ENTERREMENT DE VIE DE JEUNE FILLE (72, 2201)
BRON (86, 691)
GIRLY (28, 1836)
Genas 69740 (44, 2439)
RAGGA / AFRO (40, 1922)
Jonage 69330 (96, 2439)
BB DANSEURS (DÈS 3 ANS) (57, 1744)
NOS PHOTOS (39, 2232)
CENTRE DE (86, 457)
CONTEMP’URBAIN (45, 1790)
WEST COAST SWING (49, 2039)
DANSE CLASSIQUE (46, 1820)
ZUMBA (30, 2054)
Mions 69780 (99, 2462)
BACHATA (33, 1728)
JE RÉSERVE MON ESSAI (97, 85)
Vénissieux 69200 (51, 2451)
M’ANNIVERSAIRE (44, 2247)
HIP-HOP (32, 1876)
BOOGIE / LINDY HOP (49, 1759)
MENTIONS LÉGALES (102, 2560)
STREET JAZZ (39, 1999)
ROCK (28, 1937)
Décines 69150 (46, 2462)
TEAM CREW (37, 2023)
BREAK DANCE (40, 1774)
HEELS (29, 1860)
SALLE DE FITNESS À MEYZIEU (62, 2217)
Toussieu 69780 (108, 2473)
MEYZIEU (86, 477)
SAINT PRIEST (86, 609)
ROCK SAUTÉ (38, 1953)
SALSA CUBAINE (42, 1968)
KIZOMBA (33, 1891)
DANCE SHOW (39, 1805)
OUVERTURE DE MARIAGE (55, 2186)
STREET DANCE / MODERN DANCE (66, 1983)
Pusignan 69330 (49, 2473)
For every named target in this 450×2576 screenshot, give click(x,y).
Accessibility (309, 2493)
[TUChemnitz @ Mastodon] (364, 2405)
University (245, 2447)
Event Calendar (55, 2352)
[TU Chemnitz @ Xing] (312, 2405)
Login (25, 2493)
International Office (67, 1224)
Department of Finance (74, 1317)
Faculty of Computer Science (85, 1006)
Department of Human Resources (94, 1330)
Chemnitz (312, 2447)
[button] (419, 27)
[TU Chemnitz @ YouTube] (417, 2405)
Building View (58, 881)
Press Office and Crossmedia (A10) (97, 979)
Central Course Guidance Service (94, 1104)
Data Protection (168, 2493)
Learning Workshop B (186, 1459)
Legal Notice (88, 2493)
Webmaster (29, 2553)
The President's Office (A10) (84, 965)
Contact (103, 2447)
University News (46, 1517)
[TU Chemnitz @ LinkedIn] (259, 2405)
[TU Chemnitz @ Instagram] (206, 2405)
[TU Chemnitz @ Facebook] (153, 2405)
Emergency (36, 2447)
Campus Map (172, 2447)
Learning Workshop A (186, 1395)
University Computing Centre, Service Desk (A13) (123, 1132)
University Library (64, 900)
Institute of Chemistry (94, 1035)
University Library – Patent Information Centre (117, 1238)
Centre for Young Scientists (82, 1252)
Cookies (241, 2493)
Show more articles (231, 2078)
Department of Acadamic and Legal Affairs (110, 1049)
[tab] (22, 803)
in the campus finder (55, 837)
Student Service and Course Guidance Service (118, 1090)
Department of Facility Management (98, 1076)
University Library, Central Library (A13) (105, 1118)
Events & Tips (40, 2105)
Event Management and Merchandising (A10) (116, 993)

Directions for this task
Would you output every line of the listing exactly?

Your solution
ENTERREMENT DE VIE DE JEUNE FILLE (72, 2201)
BRON (86, 691)
GIRLY (28, 1836)
Genas 69740 (44, 2439)
RAGGA / AFRO (40, 1922)
Jonage 69330 (96, 2439)
BB DANSEURS (DÈS 3 ANS) (57, 1744)
NOS PHOTOS (39, 2232)
CENTRE DE (86, 457)
CONTEMP’URBAIN (45, 1790)
WEST COAST SWING (49, 2039)
DANSE CLASSIQUE (46, 1820)
ZUMBA (30, 2054)
Mions 69780 (99, 2462)
BACHATA (33, 1728)
JE RÉSERVE MON ESSAI (97, 85)
Vénissieux 69200 (51, 2451)
M’ANNIVERSAIRE (44, 2247)
HIP-HOP (32, 1876)
BOOGIE / LINDY HOP (49, 1759)
MENTIONS LÉGALES (102, 2560)
STREET JAZZ (39, 1999)
ROCK (28, 1937)
Décines 69150 (46, 2462)
TEAM CREW (37, 2023)
BREAK DANCE (40, 1774)
HEELS (29, 1860)
SALLE DE FITNESS À MEYZIEU (62, 2217)
Toussieu 69780 (108, 2473)
MEYZIEU (86, 477)
SAINT PRIEST (86, 609)
ROCK SAUTÉ (38, 1953)
SALSA CUBAINE (42, 1968)
KIZOMBA (33, 1891)
DANCE SHOW (39, 1805)
OUVERTURE DE MARIAGE (55, 2186)
STREET DANCE / MODERN DANCE (66, 1983)
Pusignan 69330 (49, 2473)
For every named target in this 450×2576 screenshot, give click(x,y).
Accessibility (309, 2493)
[TUChemnitz @ Mastodon] (364, 2405)
University (245, 2447)
Event Calendar (55, 2352)
[TU Chemnitz @ Xing] (312, 2405)
Login (25, 2493)
International Office (67, 1224)
Department of Finance (74, 1317)
Faculty of Computer Science (85, 1006)
Department of Human Resources (94, 1330)
Chemnitz (312, 2447)
[button] (419, 27)
[TU Chemnitz @ YouTube] (417, 2405)
Building View (58, 881)
Press Office and Crossmedia (A10) (97, 979)
Central Course Guidance Service (94, 1104)
Data Protection (168, 2493)
Learning Workshop B (186, 1459)
Legal Notice (88, 2493)
Webmaster (29, 2553)
The President's Office (A10) (84, 965)
Contact (103, 2447)
University News (46, 1517)
[TU Chemnitz @ LinkedIn] (259, 2405)
[TU Chemnitz @ Instagram] (206, 2405)
[TU Chemnitz @ Facebook] (153, 2405)
Emergency (36, 2447)
Campus Map (172, 2447)
Learning Workshop A (186, 1395)
University Computing Centre, Service Desk (A13) (123, 1132)
University Library (64, 900)
Institute of Chemistry (94, 1035)
University Library – Patent Information Centre (117, 1238)
Centre for Young Scientists (82, 1252)
Cookies (241, 2493)
Show more articles (231, 2078)
Department of Acadamic and Legal Affairs (110, 1049)
[tab] (22, 803)
in the campus finder (55, 837)
Student Service and Course Guidance Service (118, 1090)
Department of Facility Management (98, 1076)
University Library, Central Library (A13) (105, 1118)
Events & Tips (40, 2105)
Event Management and Merchandising (A10) (116, 993)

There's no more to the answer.